Norman Rockwell - Review

Washington Monthly, Oct, 2001 by Christina Larson

His contemporaries in the high-art world, many of whom never actually made a living as artists, scorned Rockwell as a "mere illustrator," a wholesome but backward bumpkin who wouldn't know Monet from Manet. In the early 20th century, the art-for-art's-sake movement damned commercial artists to a lucrative, but spiritually vacuous, place on the art totem pole.

But today's art connoisseurs are taking a second look. As New Yorker art critic Peter Schjeldahl says, "Rockwell is terrific. It's become too tedious to pretend that he isn't."

Sex, Drugs and Rockwell?

Popular interest in Rockwell began to revive in 1994, the centennial of his birth and the year after the Rockwell Museum debuted in an elaborate new building in Stockbridge, Mass., where Rockwell lived his last years.

Then a few lonely critics--notably Robert Rosenblum, contributing editor of Artforum and curator of 20th-century art at the Guggenheim, and Dave Hickey, iconoclastic professor of art criticism at the University of Nevada Las Vegas--confessed that they actually liked Rockwell. His originals became hot items at high-end art auctions, with "The Watchmaker" fetching $937,500 at Sotheby's in 1996. Ross Perot and Steven Spielberg boasted of being fans.

In 1999, Atlanta's High Museum of Art collaborated with the Rockwell Museum to organize the first major touring collection of the artist's work, which includes stops at such respected galleries as the Corcoran Gallery of Art in Washington, D.C., the San Diego Museum of Art, and the Guggenheim.

Claridge, a former English professor at the U.S. Naval Academy, first encountered a Rockwell canvas in 1995 on a family vacation at the National Baseball Hall of Fame. Having previously seen only low-grade reproductions on calendars and other memorabilia, she was impressed by his masterly composition and technique. She undertook biographical research and soon found herself caught up in the rising revisionist tide.

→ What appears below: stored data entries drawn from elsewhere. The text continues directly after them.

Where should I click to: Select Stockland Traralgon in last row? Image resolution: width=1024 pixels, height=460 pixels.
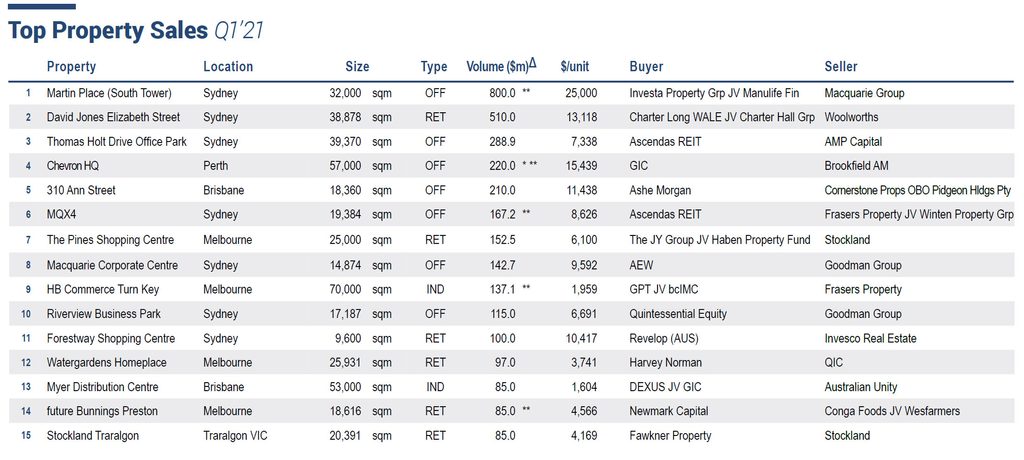(x=93, y=436)
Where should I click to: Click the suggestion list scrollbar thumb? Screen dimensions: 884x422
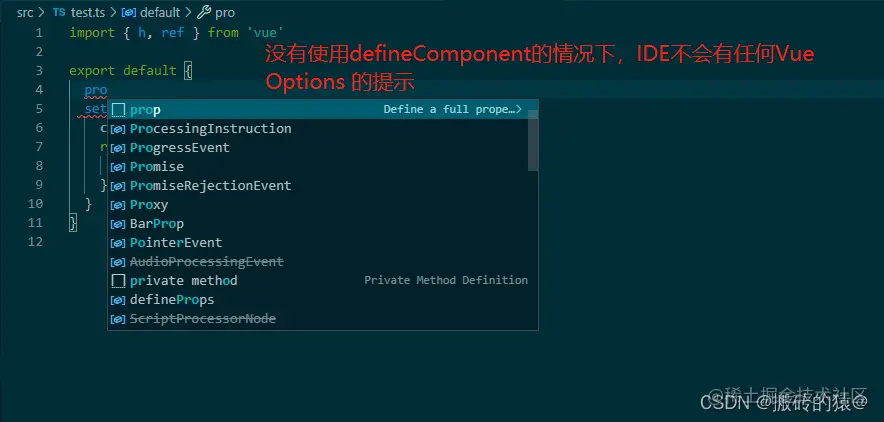(x=533, y=140)
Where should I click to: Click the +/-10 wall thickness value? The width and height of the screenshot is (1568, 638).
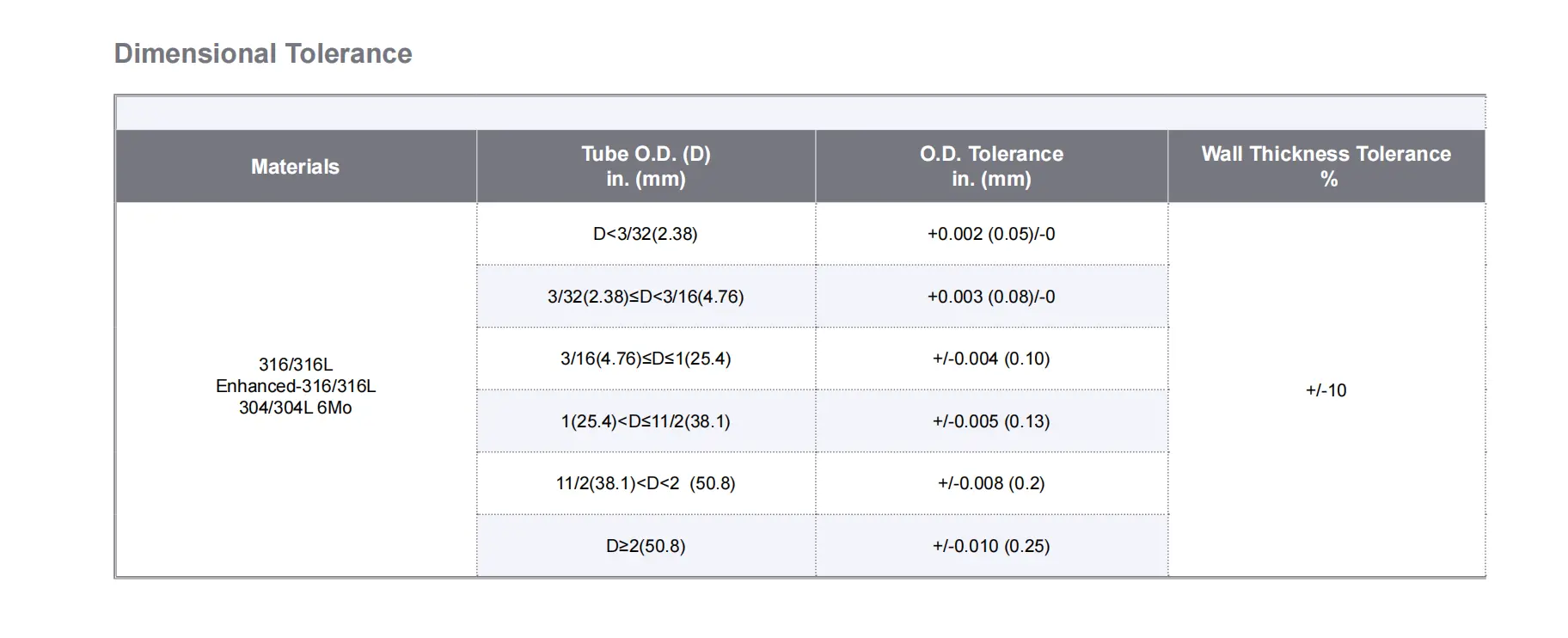click(1326, 390)
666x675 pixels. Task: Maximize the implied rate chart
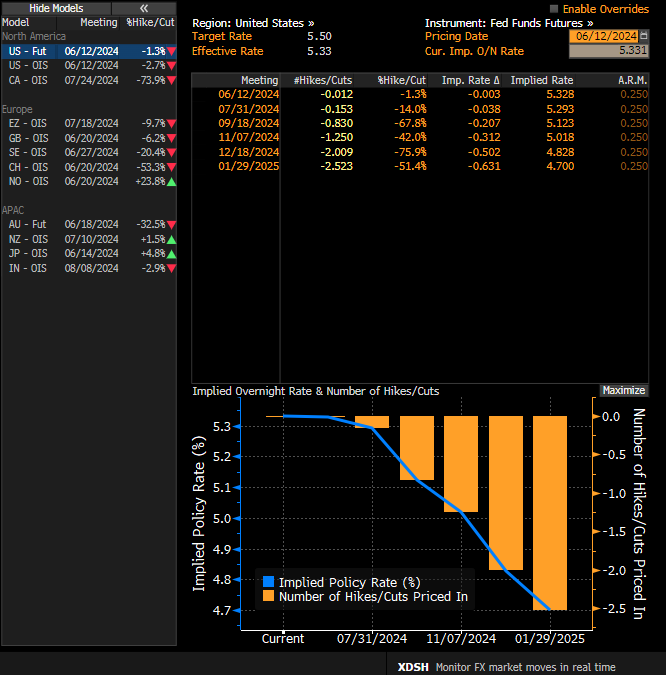pos(624,391)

She dug through the archives of the Rockwell Museum, spoke with its crusading museum director, Laurie Norton Moffat, as well as with each of Rockwell's three sons. She combed through family medical records and extracted secrets from opinionated neighbors. Unfortunately, she drums up every hint of scandal, while sometimes shortchanging the actual body of Rockwell's work.

In trying to convince the reader that her research fills a critical scholarly void, she has a tendency to overstate her case. Her opening line implies a debate that never occurred: "Norman Rockwell was not sadistic." This line--as well as her dramatic musings--might have worked well in a novel, but in the context of a biography, it seems overripe. For example: "Imagining the family scene where Norman Rockwell undertook his first drawing proves irresistible ... Norman, those intelligent, restless eyes signaling that he thought he could do just as well as his brother, quickly realized that he could do even better." Those restless, intelligent eyes?

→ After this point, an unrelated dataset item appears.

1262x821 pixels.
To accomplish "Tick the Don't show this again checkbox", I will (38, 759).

Admitting to a crush on her subject in her introduction, Claridge fixates partisanly on the unhappy details of Rockwell's married life. His first wife, Irene, struggled with depression during their 14-year marriage, filed for divorce, and within two years landed at McLean Sanitarium, the New England asylum later home to such famous guests as Sylvia Plath and Robert Lowell. When Irene drowned in her bathtub, rumors of a suicide circulated.